When immunity and extracellular matrix matter: repair and regenerative events after echinoderm arm injury

Arm amputation in echinoderms is a traumatic event that removes differentiated body parts and damages all tissue types. Immediately after injury the repair phase begins. If phenomena typical of this phase, such as emergency reaction, inflammatory/immune response, wound closure and extracellular matrix (ECM) remodelling and deposition, do not properly occur, the following regenerative process may be prevented or ineffective. In this study, the brittle star Amphiura filiformis (Afi) was used as model to investigate the main repair and regenerative events after arm injury, with a specific focus on the involvement of immune and ECM genes and proteins. In this perspective, both microscopy and molecular analyses were performed to highlight similarities and differences between regeneration-competent (i.e. echinoderms) and non-competent (i.e. mammals) animals. Our microscopy results showed that both emergency reaction and re-epithelialisation are faster in brittle stars than in mammals.

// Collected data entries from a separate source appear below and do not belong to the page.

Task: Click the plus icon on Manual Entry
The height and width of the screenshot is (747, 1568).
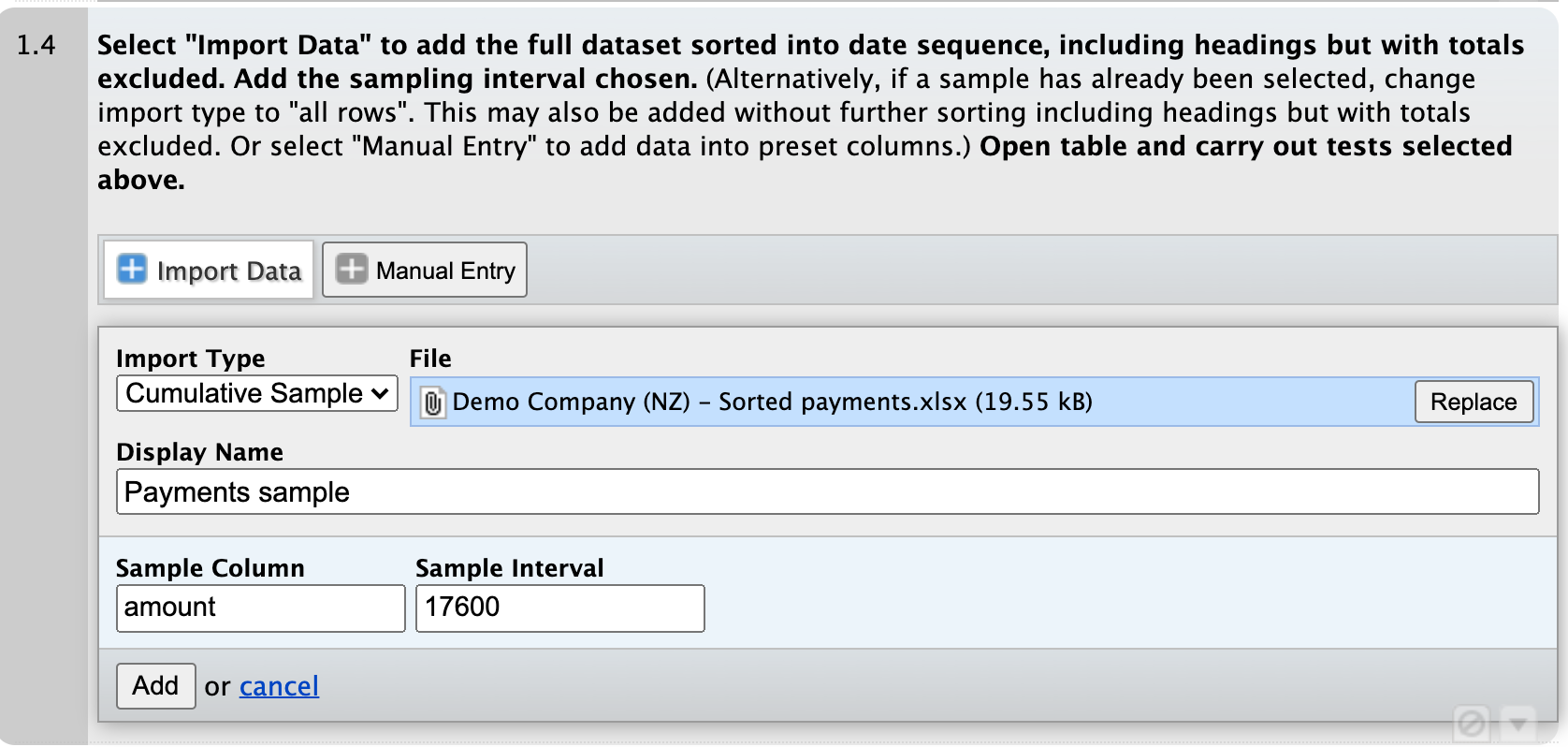Action: 351,270
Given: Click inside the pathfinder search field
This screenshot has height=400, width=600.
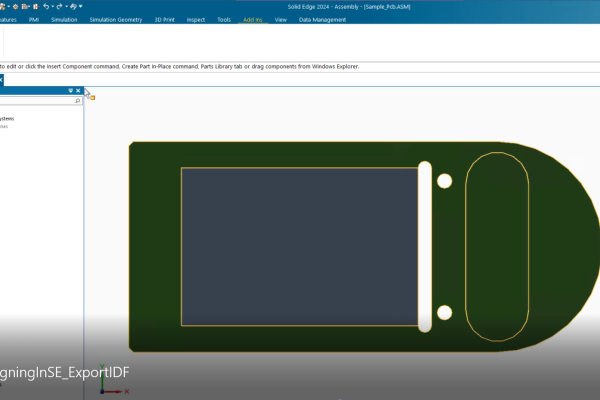Looking at the screenshot, I should [x=35, y=101].

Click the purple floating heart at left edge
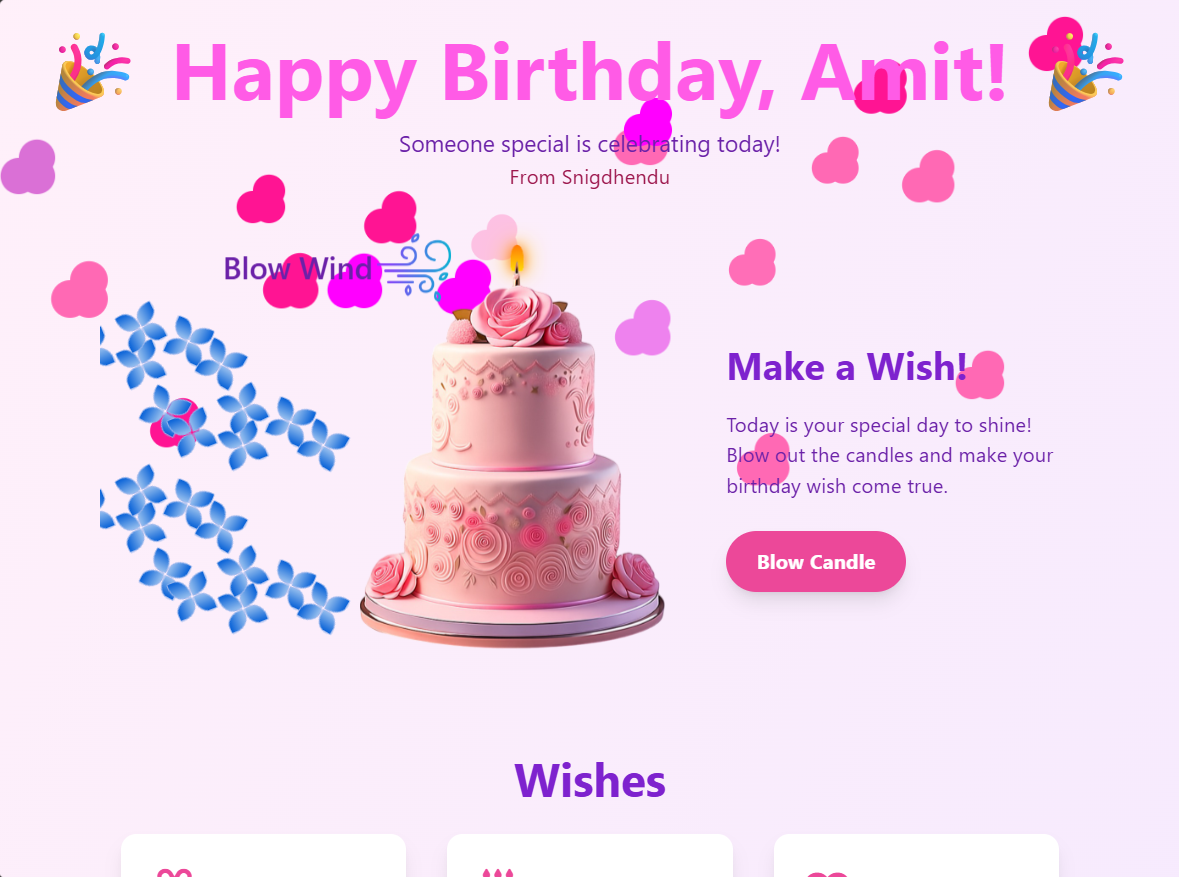[29, 167]
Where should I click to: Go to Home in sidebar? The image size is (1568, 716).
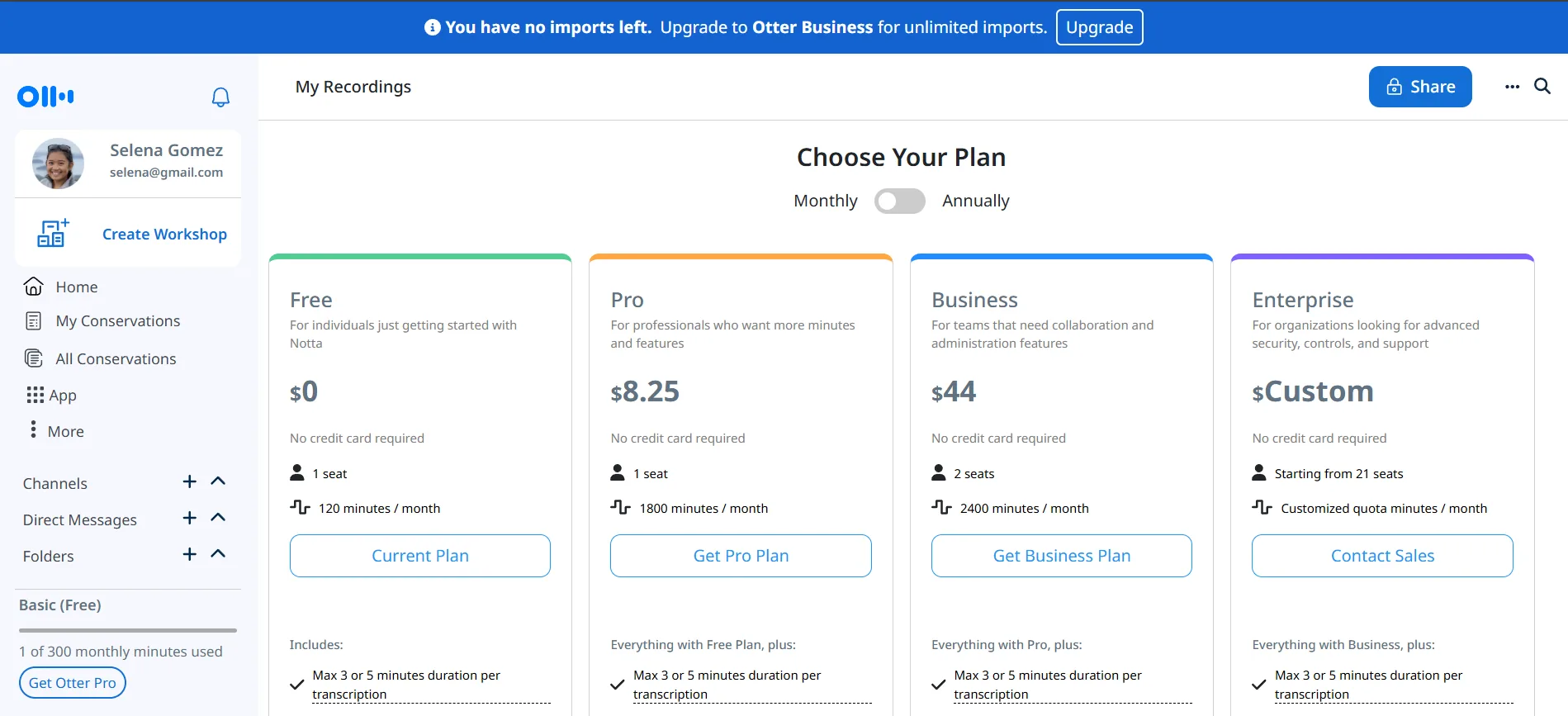[76, 287]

Fibrosis, i.e. over-deposition of ECM due to an exaggerated inflammatory reaction, is not detectable in echinoderms as, instead, described for mammals, suggesting that immunity modulation may facilitate subsequent regeneration. Our molecular analyses showed that Afi-ficolin (an important gene in the immune response) is expressed in the first phase after injury, whereas almost all the selected ECM genes are not expressed at early stage of regeneration, suggesting an activation delay that may be directly connected to their regeneration efficiency, as proposed for other echinoderms and in contrast to most vertebrates. Moreover, at advanced regenerative stages these same genes are differentially expressed, suggesting that the molecular regulation of ECM deposition/remodelling is different throughout re-growth. Overall, our brittle star model shows similarities in terms of repair and regenerative events and timing with other echinoderm species already studied. However, differences emerge between echinoderms and mammals: indeed, all phenomena should occur following specific signals and timing to ensure effective regeneration after severe wounds. Further quantitative analyses will allow a better understanding of immune system and ECM contribution to brittle star arm regeneration and of the evolutionary implications on the regeneration competence widespread in the animal kingdom.